TEXTE FOURNI -
= = = = = = =

Histoire de la Bible en France

XIII
L’œuvre Biblique en France au dix-neuvième siècle

1. Disette de Bibles — Premiers efforts — La Société biblique britannique — Frédéric Léo — Oberlin et Henri Oberlin — Daniel Legrand

La disette de Bibles, en France, avant ou même au commencement du Réveil, était effrayante.

« Depuis plus de cent-vingt ans, a écrit M. Frank Puaux, on n’en avait pas fait paraître en France en raison de l’effrayante persécution qui avait atteint les réformés. Celles qui avaient échappé aux persécuteurs se conservaient dans les familles, et la Sainte Écriture était devenue un livre de bibliophile qui se rencontrait çà et là dans les ventes. Cette disette était si grande que, dans nombre d’Églises, il y avait des recueils manuscrits de passages des Écritures. »

Stouber, pasteur au Ban de la Roche avant Oberlin, avait fait venir de Bâle cinquante Bibles françaises, mais estimant ce nombre insuffisant, il partagea chaque Bible en trois parties, qu’il fit relier chacune en fort parchemin, si bien qu’avec ses cinquante Bibles il en eut cent cinquante. Il les plaça dans les écoles, et permit aux élèves de les emporter chez eux, dans leurs villages.

= = = = = = =

EXERCICE A - Dans le texte sur l'histoire de la Bible en France, de quelle ville Stouber avait-il fait venir cinquante Bibles françaises ?
EXERCICE B - Recopiez mot pour mot le passage du texte sur l'histoire de la Bible en France compris entre « 1. Disette de » et « Réveil, était effrayante. », ces deux bornes incluses.
EXERCICE C - Rédigez la suite du texte sur l'histoire de la Bible en France en repartant de sa dernière phrase.
Le matériel qui suit provient d'une autre source.

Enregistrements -
= = = = = = =

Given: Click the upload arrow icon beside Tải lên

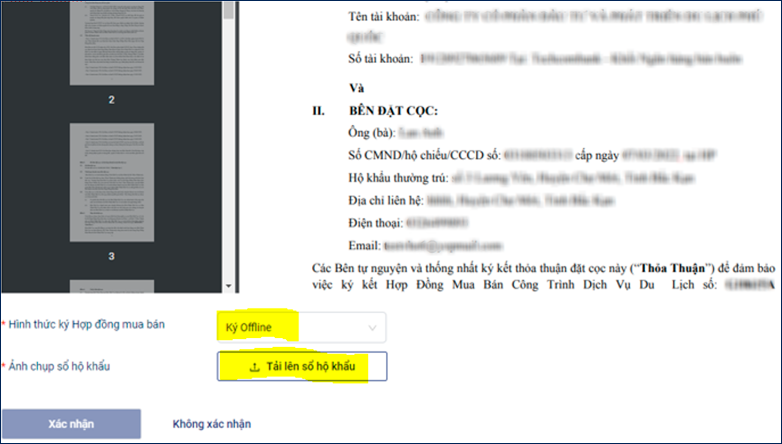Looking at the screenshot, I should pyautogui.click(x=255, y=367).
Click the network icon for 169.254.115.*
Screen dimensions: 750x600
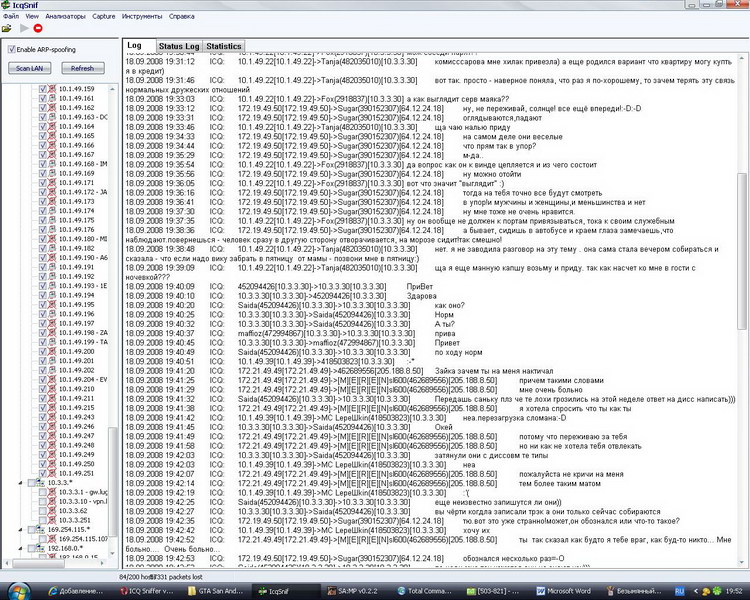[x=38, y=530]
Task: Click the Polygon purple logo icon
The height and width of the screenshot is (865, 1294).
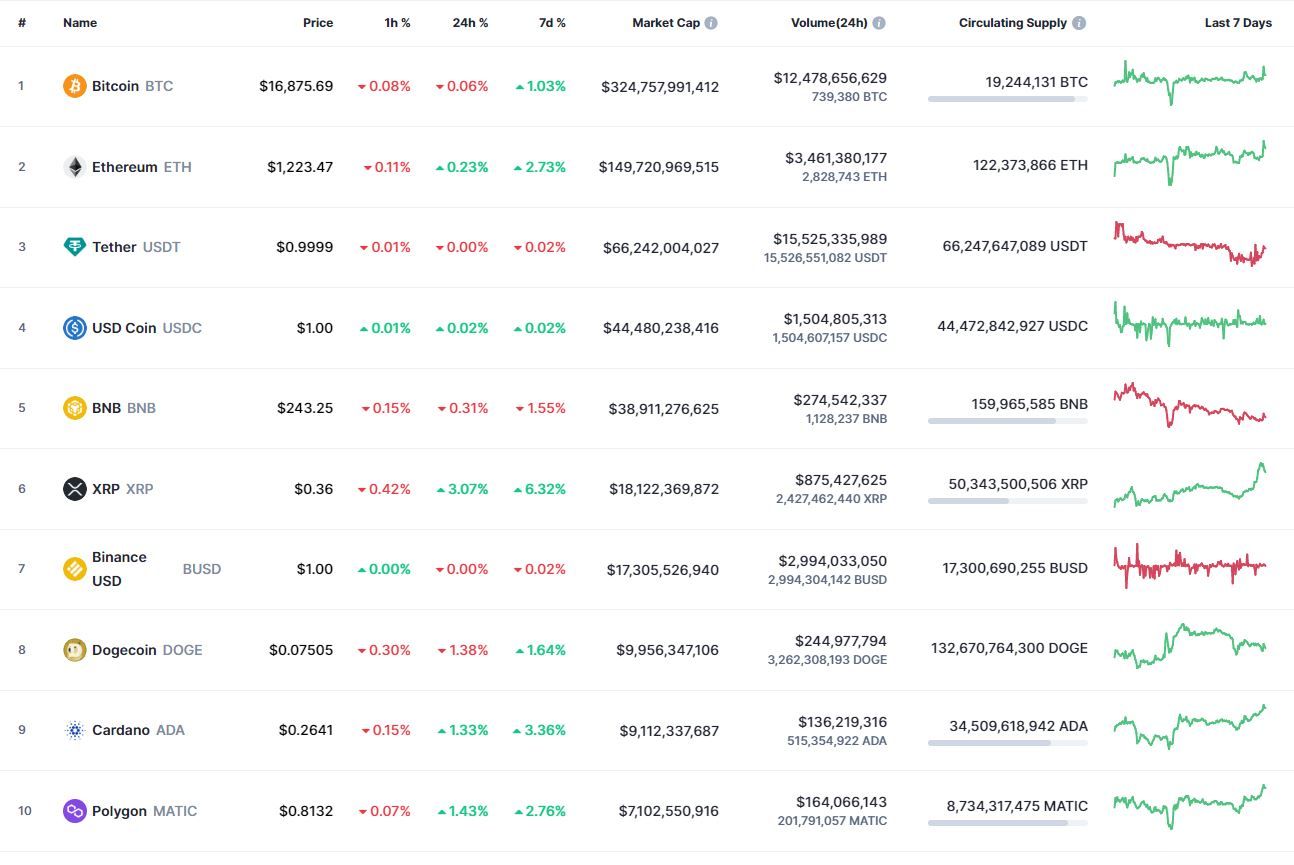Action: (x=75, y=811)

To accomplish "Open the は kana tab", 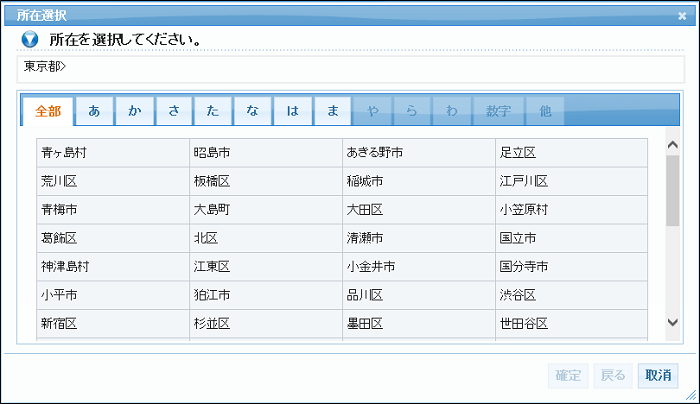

= = = = = = =

RÉPONSE A - De Bâle.

RÉPONSE B -
1. Disette de Bibles — Premiers efforts — La Société biblique britannique — Frédéric Léo — Oberlin et Henri Oberlin — Daniel Legrand

La disette de Bibles, en France, avant ou même au commencement du Réveil, était effrayante.

RÉPONSE C -
[Un catholique romain entrant dans une maison de l’un de ces villages, aperçut à la fenêtre un livre épais muni d’un fermoir. Sachant que les Bibles étaient ainsi faites, il prit le volume, en regarda le titre, et demanda si l’on pouvait se procurer une Bible pareille pour deux écus. Celui à qui cette Bible appartenait lui ayant répondu que cela était possible, le catholique lui jeta deux écus et s’enfuit en emportant la Bible.]

Oberlin, lui, s’y prit un peu autrement, mais fut paralysé, lui aussi, par la disette de Bibles. Il acheta à grands frais trois Bibles et les confia à trois pauvres villageois qui allaient les lire de chaumière en chaumière, les prêtant pour un jour ou pour quelques heures. C’étaient de véritables colporteurs. Leurs travaux ne furent interrompus que lorsque les trois Bibles furent usées, à force de passer par tant de mains plus accoutumées à conduire la charrue qu’à feuilleter des livres.

(Il faut remarquer l’importance attachée par le grand pasteur missionnaire à l’Évangélisation par la Bible).

En 1802, des chrétiens anglais délégués par la Société des Missions de Londres pour faire une enquête à Paris, ne purent pas, malgré trois jours de recherches, mettre la main sur un seul exemplaire des Écritures.

En 1825, à Saint Hippolyte-du-Fort (Gard), pour une population protestante de 5300 âmes, il n’y avait que 100 Bibles ou Nouveaux Testaments. En 1828, à Montcaret (Dordogne), il y avait 3000 protestants sans une seule Bible. En 1831, à Saint-Jean-du-Gard, pour 3464 protestants, il n’y avait que 74 Bibles. Que peut être la vie chrétienne et la vie missionnaire là où il y a une telle disette de la Parole de Dieu ?

C’est l’action de la Société biblique britannique et étrangère, « mère et modèle, a dit M. Douen, de toutes les associations du même genre », qui a fait cesser cette disette. Il y eut cependant des efforts remarquables qui précédèrent ou accompagnèrent les siens.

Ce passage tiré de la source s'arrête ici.